Accumulated evidence reveals that microRNAs play vital roles in various tumors, including gliomas. MiRNAs have been shown to participate in multiple cellular functions, including cell proliferation, migration and apoptosis. Here, we investigate the potential role of a novel miRNA, miR-6807-3p, in glioma. A quantitative reverse transcription-polymerase chain reaction (RT-qPCR) and western blot were applied to detect the expression of miR-6807-3p and its target molecule in glioma specimens and cultured cells. The direct targets of miR-6807-3p were predicted by bioinformatics software and were further verified by a luciferase reporter assay.

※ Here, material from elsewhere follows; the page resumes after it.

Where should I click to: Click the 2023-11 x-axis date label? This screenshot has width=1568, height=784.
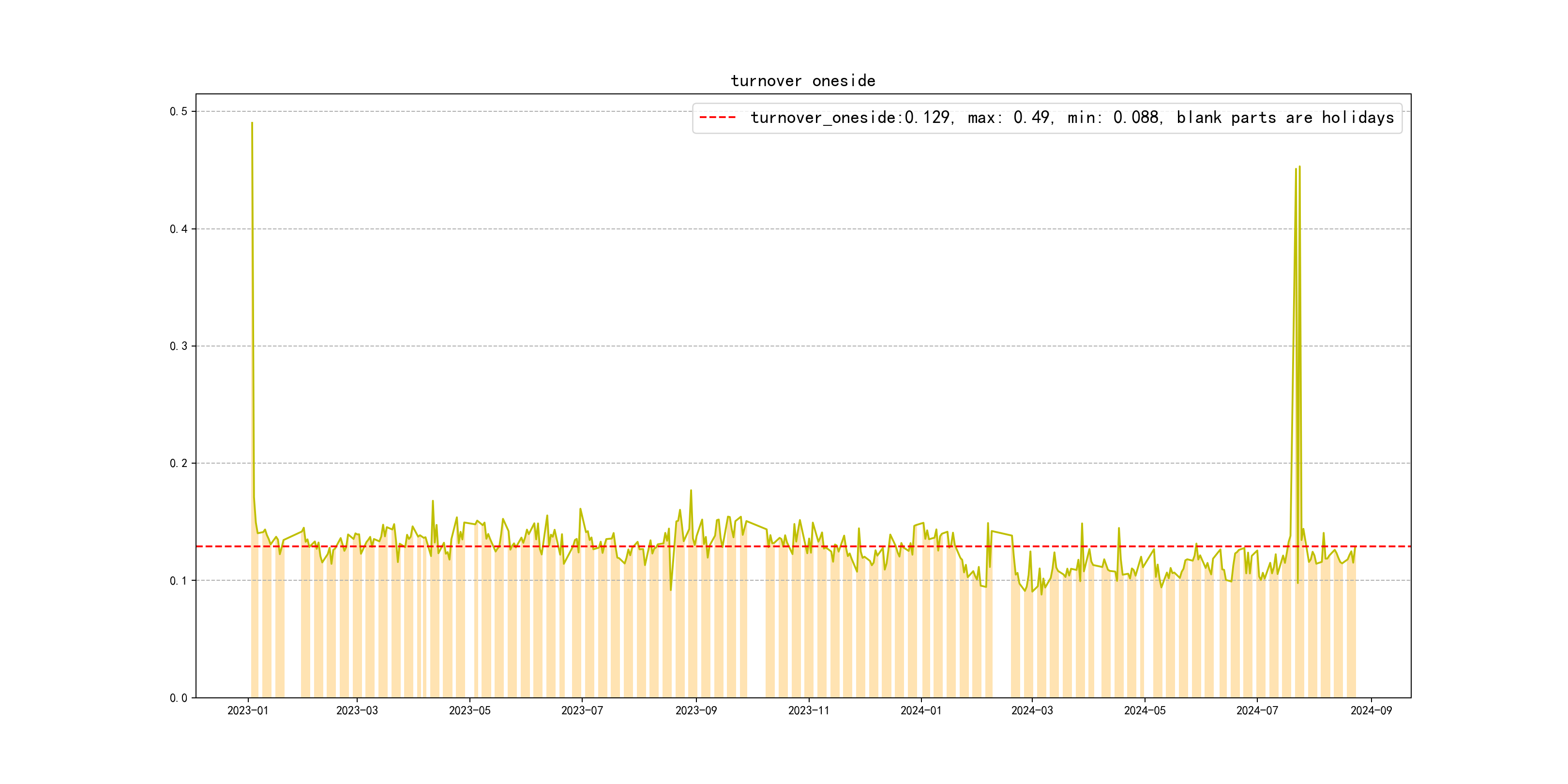[x=808, y=710]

The effects of miR-6807-3p on glioma cell proliferation, migration, cell apoptosis and the cell cycle of glioma cells were analyzed by the Cell-Counting Kit-8 (CCK-8) assay, a cell migration assay and flow cytometry assays. MiR-6807-3p was found to promote tumor growth and migration and inhibits apoptosis and cell cycle arrest in vitro, thus playing a tumor oncogenic role in the progression of glioma. Expression levels of miR-6807-3p were greatly upregulated in glioma specimens, and dachshund homolog 1 (DACH1) was ascertained as a direct target of miR-6807-3p, modulated by the expression of miR-6807-3p in glioma cells. Aberrant expression of DACH1 was associated with the clinical survival of glioma patients. Furthermore, overexpression of DACH1 rescued the promotive effects of miR-6807-3p in glioma. Based on these findings, a novel miR-6807-3p may act as a glioma enhancer by targeting DACH1.